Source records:
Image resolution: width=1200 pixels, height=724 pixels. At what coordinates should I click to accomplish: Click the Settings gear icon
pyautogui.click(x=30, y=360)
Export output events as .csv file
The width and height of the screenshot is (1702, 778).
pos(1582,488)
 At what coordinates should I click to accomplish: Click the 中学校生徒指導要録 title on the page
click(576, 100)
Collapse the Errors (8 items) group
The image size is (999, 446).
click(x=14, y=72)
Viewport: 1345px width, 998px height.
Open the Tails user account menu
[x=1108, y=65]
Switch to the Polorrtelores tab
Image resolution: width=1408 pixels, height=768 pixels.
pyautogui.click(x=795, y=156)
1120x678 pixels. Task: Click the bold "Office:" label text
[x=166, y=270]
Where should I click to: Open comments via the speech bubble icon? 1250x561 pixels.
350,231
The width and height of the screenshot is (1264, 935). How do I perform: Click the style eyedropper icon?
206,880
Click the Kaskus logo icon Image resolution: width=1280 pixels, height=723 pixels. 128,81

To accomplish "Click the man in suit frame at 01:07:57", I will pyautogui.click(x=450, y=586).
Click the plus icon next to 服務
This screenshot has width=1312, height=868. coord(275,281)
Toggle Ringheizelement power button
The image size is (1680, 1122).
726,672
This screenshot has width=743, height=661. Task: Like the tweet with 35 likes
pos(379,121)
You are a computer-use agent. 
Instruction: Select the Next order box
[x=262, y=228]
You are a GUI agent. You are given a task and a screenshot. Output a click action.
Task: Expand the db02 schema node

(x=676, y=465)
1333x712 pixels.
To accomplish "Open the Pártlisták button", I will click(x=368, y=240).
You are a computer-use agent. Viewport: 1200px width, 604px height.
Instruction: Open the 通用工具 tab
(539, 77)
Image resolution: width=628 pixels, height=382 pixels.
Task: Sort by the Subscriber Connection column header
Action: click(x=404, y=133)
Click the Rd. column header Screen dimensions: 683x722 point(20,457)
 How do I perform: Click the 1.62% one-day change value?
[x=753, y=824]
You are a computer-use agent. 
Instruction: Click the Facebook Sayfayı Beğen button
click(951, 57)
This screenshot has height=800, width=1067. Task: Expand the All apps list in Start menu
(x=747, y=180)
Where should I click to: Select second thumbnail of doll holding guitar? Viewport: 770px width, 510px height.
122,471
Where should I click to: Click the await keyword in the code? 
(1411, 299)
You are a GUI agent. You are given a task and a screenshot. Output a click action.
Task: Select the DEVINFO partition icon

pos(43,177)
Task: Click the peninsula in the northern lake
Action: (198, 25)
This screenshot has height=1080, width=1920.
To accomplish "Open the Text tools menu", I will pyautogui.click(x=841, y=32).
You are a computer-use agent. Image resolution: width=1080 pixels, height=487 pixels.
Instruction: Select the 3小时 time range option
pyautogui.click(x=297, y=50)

PROBLEM:
Without altering a single word, set down all the entries again.

YOUR RESPONSE:
Image resolution: width=1200 pixels, height=724 pixels. At what coordinates should I click to accomplish: Click the Settings gear icon
pyautogui.click(x=30, y=360)
Export output events as .csv file
The width and height of the screenshot is (1702, 778).
pos(1582,488)
 At what coordinates should I click to accomplish: Click the 中学校生徒指導要録 title on the page
click(576, 100)
Collapse the Errors (8 items) group
The image size is (999, 446).
click(x=14, y=72)
Viewport: 1345px width, 998px height.
Open the Tails user account menu
[x=1108, y=65]
Switch to the Polorrtelores tab
Image resolution: width=1408 pixels, height=768 pixels.
pyautogui.click(x=795, y=156)
1120x678 pixels. Task: Click the bold "Office:" label text
[x=166, y=270]
Where should I click to: Open comments via the speech bubble icon? 1250x561 pixels.
350,231
The width and height of the screenshot is (1264, 935). How do I perform: Click the style eyedropper icon?
206,880
Click the Kaskus logo icon Image resolution: width=1280 pixels, height=723 pixels. 128,81

To accomplish "Click the man in suit frame at 01:07:57", I will pyautogui.click(x=450, y=586).
Click the plus icon next to 服務
This screenshot has width=1312, height=868. coord(275,281)
Toggle Ringheizelement power button
The image size is (1680, 1122).
726,672
This screenshot has width=743, height=661. Task: Like the tweet with 35 likes
pos(379,121)
You are a computer-use agent. 
Instruction: Select the Next order box
[x=262, y=228]
You are a GUI agent. You are given a task and a screenshot. Output a click action.
Task: Expand the db02 schema node

(x=676, y=465)
1333x712 pixels.
To accomplish "Open the Pártlisták button", I will click(x=368, y=240).
You are a computer-use agent. Viewport: 1200px width, 604px height.
Instruction: Open the 通用工具 tab
(539, 77)
Image resolution: width=628 pixels, height=382 pixels.
Task: Sort by the Subscriber Connection column header
Action: click(x=404, y=133)
Click the Rd. column header Screen dimensions: 683x722 point(20,457)
 How do I perform: Click the 1.62% one-day change value?
[x=753, y=824]
You are a computer-use agent. 
Instruction: Click the Facebook Sayfayı Beğen button
click(951, 57)
This screenshot has height=800, width=1067. Task: Expand the All apps list in Start menu
(x=747, y=180)
Where should I click to: Select second thumbnail of doll holding guitar? Viewport: 770px width, 510px height.
122,471
Where should I click to: Click the await keyword in the code? 
(1411, 299)
You are a GUI agent. You are given a task and a screenshot. Output a click action.
Task: Select the DEVINFO partition icon

pos(43,177)
Task: Click the peninsula in the northern lake
Action: (198, 25)
This screenshot has height=1080, width=1920.
To accomplish "Open the Text tools menu", I will pyautogui.click(x=841, y=32).
You are a computer-use agent. Image resolution: width=1080 pixels, height=487 pixels.
Instruction: Select the 3小时 time range option
pyautogui.click(x=297, y=50)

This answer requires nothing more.